Xi Jinping ha intenzione di restaurare l’alone imperiale della Cina, governando la globalizzazione e rafforzando la particolare economia del Paese, un incrocio tra socialismo e capitalismo. A ben vedere, l’abilità della Cina è stata proprio quella di utilizzare lo strumento del capitalismo, inteso come proprietà privata, profitto e libero mercato, all’interno di un ben radicato socialismo. A Pechino la parola d’ordine è progresso, inteso come miglioramento del benessere di tutti i cittadini. Il governo ha varato numerosi piani per contrastare la povertà e – nonostante nel Paese ci sia ancora un forte divario economico tra la popolazione che vive nelle megalopoli vista mare e quella dell’entroterra – la situazione potrebbe presto cambiare. Lo ha fatto capire Xi Jinping che, nel discorso alla nazione per celebrare l’ingresso nel nuovo anno, si è soffermato su una serie di dati. Il presidente ha dichiarato che sono stati creati oltre 13 milioni di nuovi posti di lavoro ma soprattutto più di 10 milioni di persone sono uscite dal giogo della povertà.

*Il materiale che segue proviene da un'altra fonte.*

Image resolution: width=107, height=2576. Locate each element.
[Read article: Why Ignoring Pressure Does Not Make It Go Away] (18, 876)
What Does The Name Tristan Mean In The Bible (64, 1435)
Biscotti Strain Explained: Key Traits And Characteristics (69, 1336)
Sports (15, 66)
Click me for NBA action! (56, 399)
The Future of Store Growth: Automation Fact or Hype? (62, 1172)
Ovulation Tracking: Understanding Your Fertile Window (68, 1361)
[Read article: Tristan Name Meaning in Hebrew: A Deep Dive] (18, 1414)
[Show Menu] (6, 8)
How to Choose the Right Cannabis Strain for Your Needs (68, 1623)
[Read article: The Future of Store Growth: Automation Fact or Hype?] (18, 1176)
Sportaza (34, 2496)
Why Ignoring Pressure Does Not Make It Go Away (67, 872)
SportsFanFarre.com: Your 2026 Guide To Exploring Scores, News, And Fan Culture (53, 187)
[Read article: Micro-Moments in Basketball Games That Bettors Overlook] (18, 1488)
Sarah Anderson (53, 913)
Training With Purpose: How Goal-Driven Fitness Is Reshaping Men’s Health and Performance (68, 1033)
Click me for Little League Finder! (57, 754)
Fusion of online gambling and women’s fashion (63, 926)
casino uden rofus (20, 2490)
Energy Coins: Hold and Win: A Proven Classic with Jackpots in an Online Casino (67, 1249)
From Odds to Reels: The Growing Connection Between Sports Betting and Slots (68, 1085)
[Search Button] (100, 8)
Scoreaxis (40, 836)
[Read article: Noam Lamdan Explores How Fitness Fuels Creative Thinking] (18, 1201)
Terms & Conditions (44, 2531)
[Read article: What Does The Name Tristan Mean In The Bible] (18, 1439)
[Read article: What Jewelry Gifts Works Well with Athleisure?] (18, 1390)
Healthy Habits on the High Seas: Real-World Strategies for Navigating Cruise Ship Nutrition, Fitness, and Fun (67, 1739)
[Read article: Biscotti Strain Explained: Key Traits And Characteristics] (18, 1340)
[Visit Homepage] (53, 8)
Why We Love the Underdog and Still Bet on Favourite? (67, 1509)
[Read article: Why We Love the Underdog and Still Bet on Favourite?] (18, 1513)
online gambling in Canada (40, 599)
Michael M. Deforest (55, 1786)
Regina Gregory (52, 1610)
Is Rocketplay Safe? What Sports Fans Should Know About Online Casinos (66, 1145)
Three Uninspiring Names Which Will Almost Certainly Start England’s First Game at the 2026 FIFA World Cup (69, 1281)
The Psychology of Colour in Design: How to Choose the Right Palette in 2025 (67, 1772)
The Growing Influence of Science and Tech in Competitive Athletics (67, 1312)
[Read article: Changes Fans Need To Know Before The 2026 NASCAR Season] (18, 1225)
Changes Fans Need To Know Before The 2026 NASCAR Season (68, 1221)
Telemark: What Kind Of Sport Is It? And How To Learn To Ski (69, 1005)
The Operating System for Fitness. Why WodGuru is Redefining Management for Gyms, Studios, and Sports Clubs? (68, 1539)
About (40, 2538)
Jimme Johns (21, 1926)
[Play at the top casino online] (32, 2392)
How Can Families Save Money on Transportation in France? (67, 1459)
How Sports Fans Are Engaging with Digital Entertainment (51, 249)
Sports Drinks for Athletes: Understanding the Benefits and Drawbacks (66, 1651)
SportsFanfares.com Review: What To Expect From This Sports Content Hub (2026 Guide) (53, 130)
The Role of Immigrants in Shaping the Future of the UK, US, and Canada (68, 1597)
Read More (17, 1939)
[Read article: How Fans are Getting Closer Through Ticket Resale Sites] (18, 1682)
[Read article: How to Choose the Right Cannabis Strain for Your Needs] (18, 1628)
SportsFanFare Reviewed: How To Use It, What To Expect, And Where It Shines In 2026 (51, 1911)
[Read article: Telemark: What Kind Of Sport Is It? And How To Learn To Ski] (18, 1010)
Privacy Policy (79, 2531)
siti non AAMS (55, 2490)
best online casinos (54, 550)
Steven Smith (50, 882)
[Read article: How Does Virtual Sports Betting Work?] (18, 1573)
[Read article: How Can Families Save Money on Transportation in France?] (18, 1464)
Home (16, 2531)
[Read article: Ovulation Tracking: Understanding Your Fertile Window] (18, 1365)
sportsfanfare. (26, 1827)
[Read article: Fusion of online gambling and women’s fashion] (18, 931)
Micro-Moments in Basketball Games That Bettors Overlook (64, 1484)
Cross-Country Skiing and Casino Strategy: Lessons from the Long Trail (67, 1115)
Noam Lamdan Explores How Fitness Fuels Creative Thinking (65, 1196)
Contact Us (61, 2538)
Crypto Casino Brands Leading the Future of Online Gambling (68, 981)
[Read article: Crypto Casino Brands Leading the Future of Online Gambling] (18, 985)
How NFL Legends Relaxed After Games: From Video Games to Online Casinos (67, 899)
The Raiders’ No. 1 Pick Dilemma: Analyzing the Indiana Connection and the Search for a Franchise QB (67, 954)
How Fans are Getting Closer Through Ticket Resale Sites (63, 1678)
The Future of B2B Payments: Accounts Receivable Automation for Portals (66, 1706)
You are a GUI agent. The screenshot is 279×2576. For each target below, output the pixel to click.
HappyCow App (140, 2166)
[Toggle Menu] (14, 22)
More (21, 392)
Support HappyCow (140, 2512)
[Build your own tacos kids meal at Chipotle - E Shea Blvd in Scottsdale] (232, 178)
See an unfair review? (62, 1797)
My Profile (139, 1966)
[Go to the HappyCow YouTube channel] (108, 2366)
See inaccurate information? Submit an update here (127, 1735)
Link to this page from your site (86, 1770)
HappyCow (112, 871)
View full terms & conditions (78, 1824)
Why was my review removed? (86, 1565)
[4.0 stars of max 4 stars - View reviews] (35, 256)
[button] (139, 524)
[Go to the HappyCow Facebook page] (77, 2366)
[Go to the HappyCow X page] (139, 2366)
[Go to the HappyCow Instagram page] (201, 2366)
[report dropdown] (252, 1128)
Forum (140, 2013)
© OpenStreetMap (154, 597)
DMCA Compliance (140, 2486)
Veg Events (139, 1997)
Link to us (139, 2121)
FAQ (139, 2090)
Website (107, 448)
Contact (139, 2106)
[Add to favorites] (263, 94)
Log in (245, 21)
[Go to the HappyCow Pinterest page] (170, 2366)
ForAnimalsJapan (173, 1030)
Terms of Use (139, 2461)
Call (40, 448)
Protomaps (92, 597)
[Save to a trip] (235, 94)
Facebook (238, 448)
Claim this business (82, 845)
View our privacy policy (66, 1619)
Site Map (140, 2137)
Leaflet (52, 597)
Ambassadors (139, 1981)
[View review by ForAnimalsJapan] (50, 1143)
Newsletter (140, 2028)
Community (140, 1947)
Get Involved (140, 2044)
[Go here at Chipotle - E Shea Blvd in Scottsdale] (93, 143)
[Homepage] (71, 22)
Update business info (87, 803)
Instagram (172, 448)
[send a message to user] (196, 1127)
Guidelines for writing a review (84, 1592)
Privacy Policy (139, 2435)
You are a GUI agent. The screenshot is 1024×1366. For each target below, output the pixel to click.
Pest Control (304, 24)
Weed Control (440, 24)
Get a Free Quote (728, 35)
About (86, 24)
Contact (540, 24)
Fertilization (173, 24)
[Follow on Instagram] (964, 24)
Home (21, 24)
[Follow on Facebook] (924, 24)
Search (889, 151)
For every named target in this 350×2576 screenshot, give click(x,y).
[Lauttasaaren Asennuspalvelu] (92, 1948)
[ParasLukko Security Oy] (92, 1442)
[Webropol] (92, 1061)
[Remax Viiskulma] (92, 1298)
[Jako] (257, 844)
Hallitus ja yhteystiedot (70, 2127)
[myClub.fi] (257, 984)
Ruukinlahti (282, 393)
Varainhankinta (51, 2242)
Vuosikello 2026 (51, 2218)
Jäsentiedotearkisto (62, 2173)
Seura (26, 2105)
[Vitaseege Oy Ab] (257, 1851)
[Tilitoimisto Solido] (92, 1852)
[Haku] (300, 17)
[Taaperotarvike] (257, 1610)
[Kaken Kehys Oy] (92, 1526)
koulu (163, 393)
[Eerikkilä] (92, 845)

Fino a quando reggerà l’incessante sviluppo della Cina? Il contesto sembra saturo, a tal punto che il governo ha pensato di espandere la propria influenza in maniera ancor più insistente sul resto del mondo, affidandosi al mastodontico progetto che prende il nome di “One Belt One Road Initiative“. In breve, l’intenzione di Xi Jiping è creare le infrastrutture necessarie per collegare la Cina al resto del mondo, in particolare all’Europa, all’Africa e al Sud-Est Asiatico. La Nuova Via della Seta si affida da una parte a un reticolato di strade e ferrovie, ma dall’altra all’arte della navigazione. E in questo senso appare di vitale importanza risolvere i due problemi citati poco fa. La Cina ha tutti i mezzi per diventare l’economia più potente al mondo e, secondo alcuni analisti, il sorpasso sugli americani avverrà in tempi brevi. Per farlo deve però ovviare ad alcune mancanze: sbocchi sul mare e un adeguato corridoio marittimo.
La Cina è bagnata soltanto nella sua parte orientale. Una sola costa è troppo poco per chi ambisce alla leadership economica mondiale. Gli Stati Uniti d’America possono contare sull’Oceano Atlantico ma anche sul Pacifico, dove nella California si sono sviluppate alcune tra le più importanti industrie tecnologiche. Ecco, secondo alcuni analisti, alla Cina mancherebbe “una California”. Osservando una qualsiasi cartina si può notare come i centri rilevanti del Dragone siano quelli con vista mare (o comunque situati nei pressi di uno sbocco marittimo) come Pechino, Shanghai, Tsingtao e Guangzhou, oppure che siano nei paraggi del Fiume Giallo e Fiume Azzurro. Il restante entroterra non è ancora stato agganciato dalla modernizzazione. Dunque, come ovviare questo pesante handicap logistico? Facendo in modo che la Birmania diventi la “California cinese”.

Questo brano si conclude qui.